Roll over, Beethoven—the real festival in town belongs to Trevor Nunn, whose productions of Les Misérables and Cats both landed at the Majestic in January. But while Les Miz arrived in a new’n’spiffy production—with redesigned sets and re-conceived direction—Cats looks exactly like Cats has always looked, complete with early-80’s leg warmers and synthesized accompaniment. The former production seemed fresh and vibrant, re-invented for the new millennium; the latter remains something of a museum piece, with nary a whisker out of place.
There’s nothing wrong with that, of course, but neither is there anything particularly right with it: if you want to see the same Cats that took the planet by storm in 1981, then voilà, there it is at the Majestic. And it’s in fairly good shape, too: the young, non-Equity cast can clearly dance, sing, and caterwaul, and John Napier’s iconic set—a junkyard that spills over into the audience—still explodes with faerie lights and laser beams. There’s a pleasure to be had in the spectacle of it all.

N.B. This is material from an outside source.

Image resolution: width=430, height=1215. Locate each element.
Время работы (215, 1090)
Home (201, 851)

But for me, the charm of Andrew Lloyd Webber’s show wears off rather early in its 160-minute running time: as a series of character sketches adapted from T. S. Eliot’s Old Possum’s Book of Practical Cats, the musical has basically no plot, and thus no forward momentum. (Act II’s extended pirate sequence—while neatly parodying the conventions of melodrama—is especially unfocused.) I can certainly appreciate individual dances but my mind searches in vain for a larger unifying thread; as a whole, Cats delights in giving the middle finger—or rather, middle claw—to the very idea of coherence. There’s just a wisp of a story about Grizabella, a washed-up glamour cat—and then there’s the curtain.
But the dancing is strong, and the costumes are dappled, and Melissa Grohowski sings the famous “Memory” with an impressive set of pipes. As Mistoffelees, Chaz Wolcott nicely puts over an extended solo dance sequence, and there’s an aggressively catchy number featuring cat burglars Mungojerrie and Rumpelteazer (Daniel Switzer and Hillary Porter). (Indeed, I’ve been trying to claw that melody out of my brain for some hours now. So far, no luck.) And the production is definitely children-friendly, for those with kiddies in tow.
Still, I’ve the feeling that it’s time for Cats to get a makeover, along the lines of Les Miz; more than once I wondered what, say, director/choreographer Matthew Bourne would do with the material. (His Swan Lake—which likewise features zoomorphic dancers—is a marvel of modern dance.) As long as there’s money to be made with the current production, however, I suspect it will continue to tour the country—both meow and forever.
--Thomas "Jellicle" Jenkins, Current Theater Critic.